Source data
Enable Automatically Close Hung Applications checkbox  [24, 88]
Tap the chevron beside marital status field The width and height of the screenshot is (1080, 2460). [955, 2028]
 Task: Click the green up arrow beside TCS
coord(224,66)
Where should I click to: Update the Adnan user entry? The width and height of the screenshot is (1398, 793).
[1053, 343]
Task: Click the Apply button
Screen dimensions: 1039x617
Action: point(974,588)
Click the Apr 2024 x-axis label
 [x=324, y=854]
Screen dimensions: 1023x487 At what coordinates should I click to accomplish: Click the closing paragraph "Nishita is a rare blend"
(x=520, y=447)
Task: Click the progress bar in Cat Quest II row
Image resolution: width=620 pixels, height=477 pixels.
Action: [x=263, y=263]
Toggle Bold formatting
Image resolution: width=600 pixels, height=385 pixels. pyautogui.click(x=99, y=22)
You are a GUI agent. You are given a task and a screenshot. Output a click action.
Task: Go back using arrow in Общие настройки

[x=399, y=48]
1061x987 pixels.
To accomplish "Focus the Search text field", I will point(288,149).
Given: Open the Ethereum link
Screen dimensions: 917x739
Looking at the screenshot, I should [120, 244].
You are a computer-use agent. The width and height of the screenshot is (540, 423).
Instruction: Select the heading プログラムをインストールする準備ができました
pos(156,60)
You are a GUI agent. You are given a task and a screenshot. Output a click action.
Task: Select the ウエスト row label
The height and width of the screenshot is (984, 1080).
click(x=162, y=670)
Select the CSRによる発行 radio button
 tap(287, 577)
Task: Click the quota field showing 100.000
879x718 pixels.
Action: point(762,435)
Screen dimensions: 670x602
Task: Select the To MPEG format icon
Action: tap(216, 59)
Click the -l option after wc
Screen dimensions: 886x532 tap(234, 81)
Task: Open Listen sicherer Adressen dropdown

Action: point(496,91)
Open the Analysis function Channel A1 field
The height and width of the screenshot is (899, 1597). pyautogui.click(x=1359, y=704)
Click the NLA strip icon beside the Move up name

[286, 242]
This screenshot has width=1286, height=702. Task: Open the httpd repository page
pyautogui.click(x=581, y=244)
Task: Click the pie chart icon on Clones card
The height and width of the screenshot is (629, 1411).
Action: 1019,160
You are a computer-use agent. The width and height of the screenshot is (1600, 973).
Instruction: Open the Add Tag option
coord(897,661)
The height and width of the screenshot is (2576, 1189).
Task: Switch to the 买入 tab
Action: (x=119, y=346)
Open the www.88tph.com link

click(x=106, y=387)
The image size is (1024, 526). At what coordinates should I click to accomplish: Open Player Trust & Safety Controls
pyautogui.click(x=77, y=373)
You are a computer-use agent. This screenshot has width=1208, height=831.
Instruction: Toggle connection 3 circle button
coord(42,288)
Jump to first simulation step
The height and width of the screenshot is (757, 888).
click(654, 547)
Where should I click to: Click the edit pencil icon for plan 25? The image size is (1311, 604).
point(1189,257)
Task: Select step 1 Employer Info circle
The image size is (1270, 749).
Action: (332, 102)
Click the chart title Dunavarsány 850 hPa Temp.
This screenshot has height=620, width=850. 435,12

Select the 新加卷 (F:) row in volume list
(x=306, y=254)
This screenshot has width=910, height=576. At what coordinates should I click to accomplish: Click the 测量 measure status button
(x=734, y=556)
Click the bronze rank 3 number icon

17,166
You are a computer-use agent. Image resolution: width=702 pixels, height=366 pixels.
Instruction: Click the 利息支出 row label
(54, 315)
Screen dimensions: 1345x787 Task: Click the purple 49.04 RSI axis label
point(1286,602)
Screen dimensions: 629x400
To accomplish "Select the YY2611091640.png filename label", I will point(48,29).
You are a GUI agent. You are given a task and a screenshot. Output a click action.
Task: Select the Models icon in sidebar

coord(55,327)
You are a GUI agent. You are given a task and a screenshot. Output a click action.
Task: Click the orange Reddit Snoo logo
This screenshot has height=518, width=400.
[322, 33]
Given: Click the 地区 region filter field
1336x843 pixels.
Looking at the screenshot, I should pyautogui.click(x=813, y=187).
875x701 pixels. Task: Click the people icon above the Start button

_WHAT YOU SHOULD DO_.
Every line above from the line with "Where should I click to: Update" to the line with "is (1600, 973)." is wanted, ends included; write them out exactly and add no other line.

_WORKED SOLUTION_.
Where should I click to: Update the Adnan user entry? The width and height of the screenshot is (1398, 793).
[1053, 343]
Task: Click the Apply button
Screen dimensions: 1039x617
Action: point(974,588)
Click the Apr 2024 x-axis label
 [x=324, y=854]
Screen dimensions: 1023x487 At what coordinates should I click to accomplish: Click the closing paragraph "Nishita is a rare blend"
(x=520, y=447)
Task: Click the progress bar in Cat Quest II row
Image resolution: width=620 pixels, height=477 pixels.
Action: [x=263, y=263]
Toggle Bold formatting
Image resolution: width=600 pixels, height=385 pixels. pyautogui.click(x=99, y=22)
You are a GUI agent. You are given a task and a screenshot. Output a click action.
Task: Go back using arrow in Общие настройки

[x=399, y=48]
1061x987 pixels.
To accomplish "Focus the Search text field", I will point(288,149).
Given: Open the Ethereum link
Screen dimensions: 917x739
Looking at the screenshot, I should [120, 244].
You are a computer-use agent. The width and height of the screenshot is (540, 423).
Instruction: Select the heading プログラムをインストールする準備ができました
pos(156,60)
You are a GUI agent. You are given a task and a screenshot. Output a click action.
Task: Select the ウエスト row label
The height and width of the screenshot is (984, 1080).
click(x=162, y=670)
Select the CSRによる発行 radio button
 tap(287, 577)
Task: Click the quota field showing 100.000
879x718 pixels.
Action: point(762,435)
Screen dimensions: 670x602
Task: Select the To MPEG format icon
Action: tap(216, 59)
Click the -l option after wc
Screen dimensions: 886x532 tap(234, 81)
Task: Open Listen sicherer Adressen dropdown

Action: point(496,91)
Open the Analysis function Channel A1 field
The height and width of the screenshot is (899, 1597). pyautogui.click(x=1359, y=704)
Click the NLA strip icon beside the Move up name

[286, 242]
This screenshot has width=1286, height=702. Task: Open the httpd repository page
pyautogui.click(x=581, y=244)
Task: Click the pie chart icon on Clones card
The height and width of the screenshot is (629, 1411).
Action: 1019,160
You are a computer-use agent. The width and height of the screenshot is (1600, 973).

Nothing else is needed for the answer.